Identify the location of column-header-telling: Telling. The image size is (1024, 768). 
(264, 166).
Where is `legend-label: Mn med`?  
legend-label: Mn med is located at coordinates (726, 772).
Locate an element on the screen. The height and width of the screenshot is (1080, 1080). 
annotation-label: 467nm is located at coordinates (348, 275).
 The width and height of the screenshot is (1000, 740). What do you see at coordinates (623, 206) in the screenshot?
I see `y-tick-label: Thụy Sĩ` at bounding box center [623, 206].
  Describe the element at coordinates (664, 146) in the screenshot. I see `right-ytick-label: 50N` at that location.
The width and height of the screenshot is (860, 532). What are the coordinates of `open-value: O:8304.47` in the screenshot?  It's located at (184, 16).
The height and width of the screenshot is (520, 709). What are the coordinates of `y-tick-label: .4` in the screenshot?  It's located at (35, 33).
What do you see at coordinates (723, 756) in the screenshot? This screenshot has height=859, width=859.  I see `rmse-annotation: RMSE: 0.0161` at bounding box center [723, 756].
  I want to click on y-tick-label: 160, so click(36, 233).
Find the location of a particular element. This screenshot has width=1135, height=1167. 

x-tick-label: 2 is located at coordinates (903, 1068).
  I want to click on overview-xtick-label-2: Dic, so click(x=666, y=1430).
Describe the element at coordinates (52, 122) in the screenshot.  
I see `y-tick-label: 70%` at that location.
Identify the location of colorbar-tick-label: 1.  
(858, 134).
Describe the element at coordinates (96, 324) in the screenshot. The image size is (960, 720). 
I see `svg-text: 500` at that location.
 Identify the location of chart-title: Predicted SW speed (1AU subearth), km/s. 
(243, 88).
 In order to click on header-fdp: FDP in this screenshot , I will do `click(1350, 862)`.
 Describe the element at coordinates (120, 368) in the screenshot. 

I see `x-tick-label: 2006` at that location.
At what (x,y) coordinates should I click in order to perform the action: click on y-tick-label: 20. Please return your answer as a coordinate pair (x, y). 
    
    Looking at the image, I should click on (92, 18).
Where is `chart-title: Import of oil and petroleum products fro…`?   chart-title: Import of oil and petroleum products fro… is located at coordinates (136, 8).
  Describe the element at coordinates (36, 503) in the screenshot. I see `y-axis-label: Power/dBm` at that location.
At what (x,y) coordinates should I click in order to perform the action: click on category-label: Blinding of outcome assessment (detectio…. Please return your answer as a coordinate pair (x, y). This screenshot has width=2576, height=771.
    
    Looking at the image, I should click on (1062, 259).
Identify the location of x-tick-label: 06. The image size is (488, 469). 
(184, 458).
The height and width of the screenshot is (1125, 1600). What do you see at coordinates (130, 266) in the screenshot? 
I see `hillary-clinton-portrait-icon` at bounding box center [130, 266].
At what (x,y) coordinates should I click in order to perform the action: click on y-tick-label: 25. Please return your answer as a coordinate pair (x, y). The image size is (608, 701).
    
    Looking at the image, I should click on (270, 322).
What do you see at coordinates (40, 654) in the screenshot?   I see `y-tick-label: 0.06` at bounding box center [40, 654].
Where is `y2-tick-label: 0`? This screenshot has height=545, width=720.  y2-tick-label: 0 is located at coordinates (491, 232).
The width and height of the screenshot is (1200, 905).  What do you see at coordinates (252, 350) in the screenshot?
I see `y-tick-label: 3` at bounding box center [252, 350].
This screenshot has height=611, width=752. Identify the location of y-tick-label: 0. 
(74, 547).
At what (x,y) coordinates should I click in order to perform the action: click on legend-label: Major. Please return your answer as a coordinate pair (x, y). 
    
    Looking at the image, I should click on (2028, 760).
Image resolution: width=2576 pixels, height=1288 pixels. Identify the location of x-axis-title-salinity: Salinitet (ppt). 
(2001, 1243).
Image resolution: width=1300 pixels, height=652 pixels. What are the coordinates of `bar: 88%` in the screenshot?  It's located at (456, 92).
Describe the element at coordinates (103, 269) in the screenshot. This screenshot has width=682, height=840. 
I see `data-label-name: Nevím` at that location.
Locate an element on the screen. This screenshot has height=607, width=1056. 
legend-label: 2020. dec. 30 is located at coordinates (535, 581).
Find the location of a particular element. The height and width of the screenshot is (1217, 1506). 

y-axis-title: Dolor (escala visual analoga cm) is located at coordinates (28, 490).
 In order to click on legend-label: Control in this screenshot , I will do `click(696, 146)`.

====================

> _WORK TO COMPLETE_:
Retype the lines of the listing above exactly, starting at the line that contains "I want to click on overview-xtick-label-2: Dic, so" and ending at the line that contains "Looking at the image, I should click on (1062, 259).".

> _ANSWER SPACE_:
  I want to click on overview-xtick-label-2: Dic, so click(x=666, y=1430).
Describe the element at coordinates (52, 122) in the screenshot.  
I see `y-tick-label: 70%` at that location.
Identify the location of colorbar-tick-label: 1.  
(858, 134).
Describe the element at coordinates (96, 324) in the screenshot. The image size is (960, 720). 
I see `svg-text: 500` at that location.
 Identify the location of chart-title: Predicted SW speed (1AU subearth), km/s. 
(243, 88).
 In order to click on header-fdp: FDP in this screenshot , I will do `click(1350, 862)`.
 Describe the element at coordinates (120, 368) in the screenshot. 

I see `x-tick-label: 2006` at that location.
At what (x,y) coordinates should I click in order to perform the action: click on y-tick-label: 20. Please return your answer as a coordinate pair (x, y). 
    
    Looking at the image, I should click on (92, 18).
Where is `chart-title: Import of oil and petroleum products fro…`?   chart-title: Import of oil and petroleum products fro… is located at coordinates (136, 8).
  Describe the element at coordinates (36, 503) in the screenshot. I see `y-axis-label: Power/dBm` at that location.
At what (x,y) coordinates should I click in order to perform the action: click on category-label: Blinding of outcome assessment (detectio…. Please return your answer as a coordinate pair (x, y). This screenshot has width=2576, height=771.
    
    Looking at the image, I should click on (1062, 259).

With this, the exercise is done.